Your warm and kind welcome to my governance blog is much appreciated. Your blog is very useful to us, in fact. One area of potential synergy between both blogs relates to PFM databases. In that context, it may be of interest to the PFM and broader governance community to have your recommended list of empirical databases on PFM issues that permit cross-country comparisons, as well as those datasets that monitor and assess in-depth a country over time. For instance, do you provide access to the IMF's 'ROSC' Fiscal Transparency database? To the World Bank's PEFA database? Also in this context check out the relevant Open Budget Index (www.openbudgetindex.org) constructed by the International Budget Initiative NGO. Your assessment of the pros and cons (and what each one is best suited for)in each one of these and other such PFM empirical assessment databases would be very valuable to many, as well as having access to references to review articles evaluating these data initiatives.
It is heartening to see that IFIs are talking with each other across the blogs. I wonder weather World Bankers themselves read each other's blogs as much as they should. Let us hope that the World's most important development agency is not compartmentalized as it appears from the blogosphere.
2 comments:
concur, it is a good thing that World Bank and IMF talk to each other transparently through blogs.
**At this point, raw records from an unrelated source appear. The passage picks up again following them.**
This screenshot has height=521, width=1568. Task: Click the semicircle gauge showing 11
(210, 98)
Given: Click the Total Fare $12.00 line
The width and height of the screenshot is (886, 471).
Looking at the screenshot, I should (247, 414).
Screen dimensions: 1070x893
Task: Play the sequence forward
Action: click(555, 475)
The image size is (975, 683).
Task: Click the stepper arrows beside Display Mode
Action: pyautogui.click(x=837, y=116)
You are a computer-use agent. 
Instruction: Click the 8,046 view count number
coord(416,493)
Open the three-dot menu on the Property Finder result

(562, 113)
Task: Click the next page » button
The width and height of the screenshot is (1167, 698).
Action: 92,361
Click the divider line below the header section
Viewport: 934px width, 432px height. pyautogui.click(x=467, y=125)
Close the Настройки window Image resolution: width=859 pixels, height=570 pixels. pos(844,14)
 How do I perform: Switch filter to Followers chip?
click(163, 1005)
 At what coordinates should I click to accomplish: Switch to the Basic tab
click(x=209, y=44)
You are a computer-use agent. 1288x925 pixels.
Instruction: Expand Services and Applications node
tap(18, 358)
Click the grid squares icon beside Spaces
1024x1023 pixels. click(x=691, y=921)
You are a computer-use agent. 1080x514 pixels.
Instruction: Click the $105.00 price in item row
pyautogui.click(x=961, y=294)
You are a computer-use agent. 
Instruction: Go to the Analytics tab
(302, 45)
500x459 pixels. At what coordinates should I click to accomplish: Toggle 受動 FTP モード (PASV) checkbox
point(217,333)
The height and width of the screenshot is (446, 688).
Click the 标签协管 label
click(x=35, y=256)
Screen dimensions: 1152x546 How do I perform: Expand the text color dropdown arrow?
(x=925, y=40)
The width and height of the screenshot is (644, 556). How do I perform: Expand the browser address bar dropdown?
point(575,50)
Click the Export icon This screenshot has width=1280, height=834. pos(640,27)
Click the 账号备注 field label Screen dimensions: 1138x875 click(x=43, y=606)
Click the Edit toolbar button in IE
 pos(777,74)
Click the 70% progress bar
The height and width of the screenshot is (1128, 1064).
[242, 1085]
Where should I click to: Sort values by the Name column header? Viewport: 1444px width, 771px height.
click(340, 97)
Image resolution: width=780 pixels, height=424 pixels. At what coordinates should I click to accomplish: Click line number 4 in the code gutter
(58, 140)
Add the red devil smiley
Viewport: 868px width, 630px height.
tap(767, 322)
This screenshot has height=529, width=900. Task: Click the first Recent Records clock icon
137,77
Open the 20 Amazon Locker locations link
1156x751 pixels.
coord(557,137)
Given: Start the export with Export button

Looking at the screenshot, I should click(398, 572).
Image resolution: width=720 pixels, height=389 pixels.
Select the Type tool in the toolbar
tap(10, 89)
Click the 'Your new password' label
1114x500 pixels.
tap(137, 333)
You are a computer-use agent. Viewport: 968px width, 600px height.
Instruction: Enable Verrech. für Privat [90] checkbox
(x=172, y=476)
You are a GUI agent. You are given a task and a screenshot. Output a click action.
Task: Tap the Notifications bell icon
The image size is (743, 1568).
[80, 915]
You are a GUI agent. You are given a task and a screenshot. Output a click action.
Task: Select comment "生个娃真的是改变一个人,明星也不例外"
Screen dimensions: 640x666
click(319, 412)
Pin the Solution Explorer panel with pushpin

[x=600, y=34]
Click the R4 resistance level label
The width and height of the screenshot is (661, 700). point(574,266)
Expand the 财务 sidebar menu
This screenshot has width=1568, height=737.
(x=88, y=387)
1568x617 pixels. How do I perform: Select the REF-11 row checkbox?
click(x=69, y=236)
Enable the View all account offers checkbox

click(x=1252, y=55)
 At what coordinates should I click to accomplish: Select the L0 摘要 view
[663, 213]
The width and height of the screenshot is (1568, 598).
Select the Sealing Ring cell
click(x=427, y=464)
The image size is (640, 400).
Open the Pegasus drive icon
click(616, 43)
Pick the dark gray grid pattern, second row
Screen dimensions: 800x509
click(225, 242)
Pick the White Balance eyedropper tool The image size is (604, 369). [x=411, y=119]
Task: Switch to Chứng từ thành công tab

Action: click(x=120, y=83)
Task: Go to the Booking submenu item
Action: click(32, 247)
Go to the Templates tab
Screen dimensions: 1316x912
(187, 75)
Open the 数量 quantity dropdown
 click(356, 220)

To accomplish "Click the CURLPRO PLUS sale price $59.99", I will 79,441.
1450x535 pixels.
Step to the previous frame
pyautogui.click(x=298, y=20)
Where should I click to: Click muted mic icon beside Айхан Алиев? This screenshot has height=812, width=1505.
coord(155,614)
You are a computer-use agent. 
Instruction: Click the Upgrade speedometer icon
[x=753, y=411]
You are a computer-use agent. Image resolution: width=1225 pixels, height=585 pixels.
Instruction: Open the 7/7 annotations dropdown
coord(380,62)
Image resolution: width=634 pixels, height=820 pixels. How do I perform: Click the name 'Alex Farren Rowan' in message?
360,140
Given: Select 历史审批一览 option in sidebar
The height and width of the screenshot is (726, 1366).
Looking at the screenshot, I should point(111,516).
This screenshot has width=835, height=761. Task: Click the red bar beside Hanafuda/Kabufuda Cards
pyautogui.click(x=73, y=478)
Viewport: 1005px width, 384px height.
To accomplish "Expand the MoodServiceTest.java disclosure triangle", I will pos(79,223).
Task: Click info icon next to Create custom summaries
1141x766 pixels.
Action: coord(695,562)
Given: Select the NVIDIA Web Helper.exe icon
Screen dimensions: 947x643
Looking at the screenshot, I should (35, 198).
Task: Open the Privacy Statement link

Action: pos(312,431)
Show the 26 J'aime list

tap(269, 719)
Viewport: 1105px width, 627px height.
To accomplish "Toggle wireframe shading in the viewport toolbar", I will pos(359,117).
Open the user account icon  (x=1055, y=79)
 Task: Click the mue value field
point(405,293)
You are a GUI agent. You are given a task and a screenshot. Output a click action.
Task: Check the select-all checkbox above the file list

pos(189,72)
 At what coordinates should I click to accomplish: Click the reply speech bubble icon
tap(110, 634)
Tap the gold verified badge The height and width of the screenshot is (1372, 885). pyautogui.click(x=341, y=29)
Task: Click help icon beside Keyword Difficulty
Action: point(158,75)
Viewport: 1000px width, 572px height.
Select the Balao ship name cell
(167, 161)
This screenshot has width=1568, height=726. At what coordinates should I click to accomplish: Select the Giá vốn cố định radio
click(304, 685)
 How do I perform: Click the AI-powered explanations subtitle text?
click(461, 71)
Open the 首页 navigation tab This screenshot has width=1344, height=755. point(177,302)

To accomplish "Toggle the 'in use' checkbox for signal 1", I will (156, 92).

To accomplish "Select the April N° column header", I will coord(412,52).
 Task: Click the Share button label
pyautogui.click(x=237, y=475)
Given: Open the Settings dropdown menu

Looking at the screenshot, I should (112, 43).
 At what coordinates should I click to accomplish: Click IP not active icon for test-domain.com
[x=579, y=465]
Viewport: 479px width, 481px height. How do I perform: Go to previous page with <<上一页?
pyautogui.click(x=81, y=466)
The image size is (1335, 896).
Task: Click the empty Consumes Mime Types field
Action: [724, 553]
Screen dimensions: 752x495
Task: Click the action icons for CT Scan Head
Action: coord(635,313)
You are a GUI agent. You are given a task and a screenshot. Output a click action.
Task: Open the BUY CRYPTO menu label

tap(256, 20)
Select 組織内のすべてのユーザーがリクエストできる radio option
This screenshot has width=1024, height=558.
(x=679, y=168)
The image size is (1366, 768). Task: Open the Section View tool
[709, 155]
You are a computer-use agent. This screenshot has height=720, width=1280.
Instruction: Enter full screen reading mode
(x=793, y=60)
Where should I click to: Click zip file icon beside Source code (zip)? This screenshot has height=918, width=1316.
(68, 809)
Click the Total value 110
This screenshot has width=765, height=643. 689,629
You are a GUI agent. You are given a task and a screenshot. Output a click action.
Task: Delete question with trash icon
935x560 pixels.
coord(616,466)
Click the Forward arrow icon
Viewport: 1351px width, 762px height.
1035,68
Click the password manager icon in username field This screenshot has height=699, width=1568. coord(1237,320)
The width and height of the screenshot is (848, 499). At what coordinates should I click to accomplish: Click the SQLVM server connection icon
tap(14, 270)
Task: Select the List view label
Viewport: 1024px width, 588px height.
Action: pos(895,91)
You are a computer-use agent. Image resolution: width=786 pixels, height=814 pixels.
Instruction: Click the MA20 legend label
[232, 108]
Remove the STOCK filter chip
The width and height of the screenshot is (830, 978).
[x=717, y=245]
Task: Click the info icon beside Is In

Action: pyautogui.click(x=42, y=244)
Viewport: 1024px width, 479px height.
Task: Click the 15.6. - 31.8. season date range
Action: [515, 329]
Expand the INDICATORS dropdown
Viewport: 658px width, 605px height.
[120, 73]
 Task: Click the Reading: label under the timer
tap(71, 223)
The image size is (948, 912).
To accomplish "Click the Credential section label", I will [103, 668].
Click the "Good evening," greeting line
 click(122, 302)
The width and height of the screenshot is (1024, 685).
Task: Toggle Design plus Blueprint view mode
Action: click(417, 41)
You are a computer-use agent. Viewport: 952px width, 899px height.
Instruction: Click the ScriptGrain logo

Kaufmann already has interesting postings in his blog, and in his comment to the IMF that you pasted here he seems to ask them to disclose their data on transparency... Kaufmann with his colleagues have done so with their world governance indicators. may be the IMF will respond in kind?
Mr Kaufmann should know that PEFA is not a World Bank database but a multi-donor database and that data are publicly available at www.pefa.org with more than 30 reports so far directly accessible.